Allgemeine Informationen zum Thema

Prozessoren führen ein Programm aus, indem sie Daten aus dem Speicher abrufen und die in den Daten hinterlegten Befehle ausführen. Üblicherweise ist die Arbeitsgeschwindigkeit des Prozessors – gemessen in Taktzyklen – jedoch schneller als die des Arbeitsspeichers. Ein Taktzyklus besteht in der Regel aus vier Phasen:[1]

  • Daten werden geladen
  • Daten werden dekodiert
  • Daten werden ausgeführt
  • Resultate werden geschrieben

Sehr häufig müssen weitere Daten eingeholt werden, damit das Programm fortfahren kann. An dieser Stelle kommen Prefetching-Mechanismen ins Spiel, um die Anzahl der Taktzyklen zu reduzieren. Der Prozessor arbeitet sequentiell: Das bedeutet, dass er einen Befehl nach dem anderen verarbeitet. Wenn er gerade mit einer Instruktion beschäftigt ist, kann er keine Daten für den darauffolgenden Befehl laden. Wenn der Prozessor die Daten dann abrufen würde, könnte er keine weiteren Instruktionen ausführen – die CPU würde sich sich in diesem Fall im Leerlauf befinden.

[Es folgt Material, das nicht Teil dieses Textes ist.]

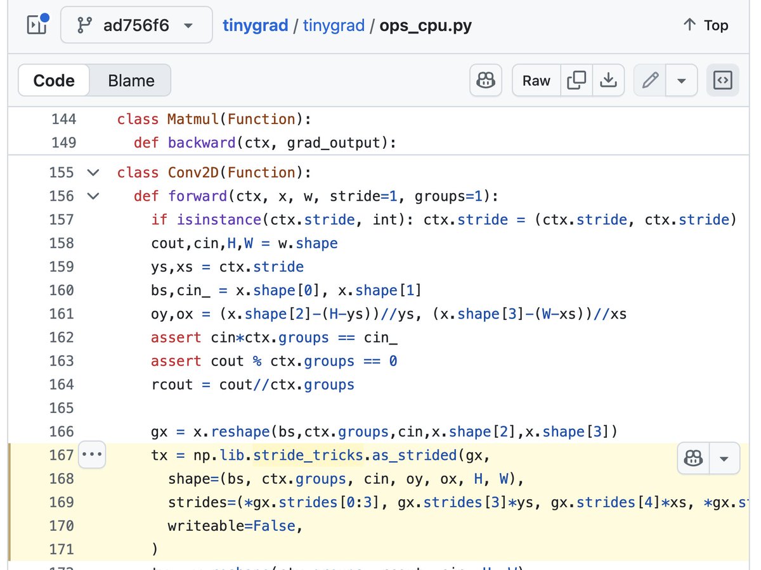Navigate to the tinygrad folder breadcrumb
The width and height of the screenshot is (761, 570).
click(334, 25)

Damit der Prozessor seine Ressourcen so effektiv wie möglich einsetzen kann, werden solche Daten in den Cache geladen, die höchstwahrscheinlich als nächstes vom Prozessor benötigt werden. Somit verfügt die CPU vor dem Ausführen der nächsten Instruktion schon über die Speicherinhalte, die diese Instruktion erfordert. Generell gilt,

  • dass Prefetching-Mechanismen sowohl Daten als auch Instruktionen abrufen können.
  • dass die Anzahl der Taktzyklen durch Prefetching bis zu 30% reduziert werden kann.
  • dass Prefetching in den Bereichen Hard- und Software sowie in Compilern zum Einsatz kommen kann.[2]

Funktionsweise

Die Berechnung, welche Daten oder Instruktionen als nächstes benötigt werden, erfolgt beim Hardware-Prefetching häufig via Algorithmus. Moderne Rechnerarchitekturen verwenden sogenannte Pipelines, um Aufgaben parallel zu verarbeiten.[3] Ist eine Pipeline mit einer Instruktion beschäftigt, kann eine weitere Pipeline zeitgleich Daten und weitere Instruktionen vorladen.

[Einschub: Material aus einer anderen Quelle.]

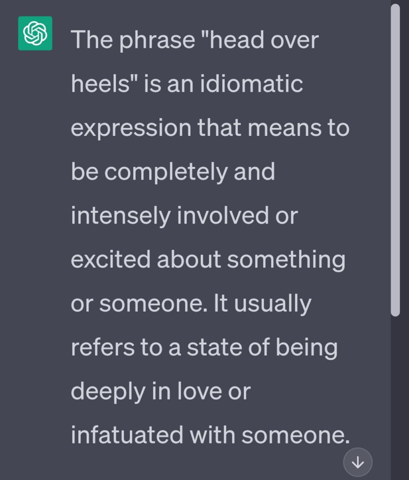Click the word "means" in the response
Viewport: 409px width, 480px height.
pyautogui.click(x=282, y=128)
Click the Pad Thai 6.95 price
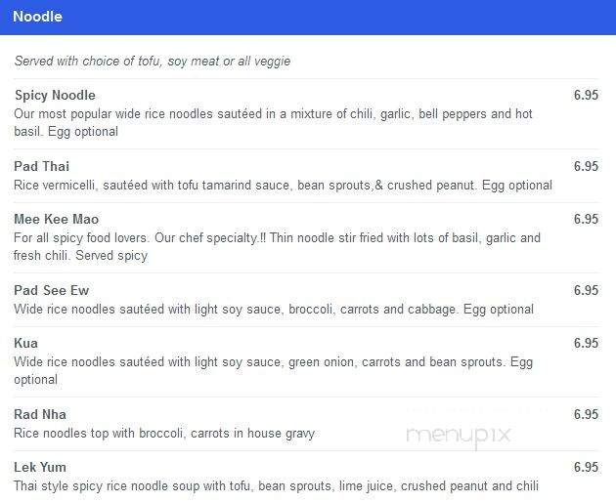The height and width of the screenshot is (502, 616). point(586,166)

Beispielsweise arbeiten viele Programme mit Schleifen im Quellcode. Diese Schleifen enthalten Bedingungen, die der Prozessor erst noch überprüfen muss. Die Sprungvorhersage greift auf den Erfahrungswert zu, dass Schleifen stets Bedingungen enthalten und lädt vorab den Sprungbefehl und/ oder die Sprungzieladresse, um die dort hinterlegten Daten in einer parallelen Pipeline zu prefetchen. Ein Beispiel:[4]

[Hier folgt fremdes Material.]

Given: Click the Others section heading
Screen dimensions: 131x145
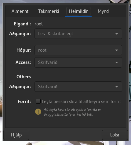Looking at the screenshot, I should click(x=24, y=77).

for (int i = 0; i < vorbedingung; i++) {
// vorbedingung ist eine Variable, die vorher initialisiert wurde.
  tueA();
}

tueB();

Wenn der Prozessor die Vorbedingung prüft, steht er vor der Frage, ob er die Instruktionen für „tueA“ im Cache behalten oder die Instruktionen für „tueB“ in den Cache laden soll. Er verwendet eine Heuristik, um vorherzusagen, welche Daten gerade im Zwischenspeicher gebraucht werden. Die Zuverlässigkeit der Vorhersage ist wesentlich davon abhängig, welche Heuristik implementiert worden ist. Meist erfolgt dies mithilfe eines speziellen Prefetcher-Moduls (Prefetch Input Que; PIQ). Die Ermittlung von wahrscheinlich benötigten Befehlen oder Daten wird auch als Branch Prediction (Sprungvorhersage) bezeichnet. Sie ist für die Verbesserung der Performance ein wesentlicher Faktor, denn die Vorhersagen von Instruktionen und Speicheradressen können auch falsch sein – auch wenn das vor dem Hntergrund moderner Branch Prediction Algorithmen nur bei etwa 2% der Fall ist.[5]

Praxisbezug

Wenn Prefetching mit der Branch Prediction verbunden ist, versucht der Prozessor vorherzusagen, welche Instruktionen und welche Daten zukünftig benötigt werden. Der Prozessor antizipiert das Ergebnis einer Berechnung zur Laufzeit des Computers und ruft die Daten oder Instruktionen ab, die der Algorithmus als relevant für die darauffolgende Berechnung erachtet. Dies können typische Befehlsfolgen oder Programmabläufe sein: Bei Bootvorgängen ist zum Beispiel klar, welche Programme für die Laufzeit des Systems notwendig sind. Die entsprechenden Instruktionen oder Daten werden in den Cache geladen und bei Bedarf vom Prozessor abgerufen, um den Bootvorgang zu beschleunigen: Der Rechner fährt schneller hoch, weil die Systemprogramme aufgrund der verfügbaren Daten schneller ausgeführt werden.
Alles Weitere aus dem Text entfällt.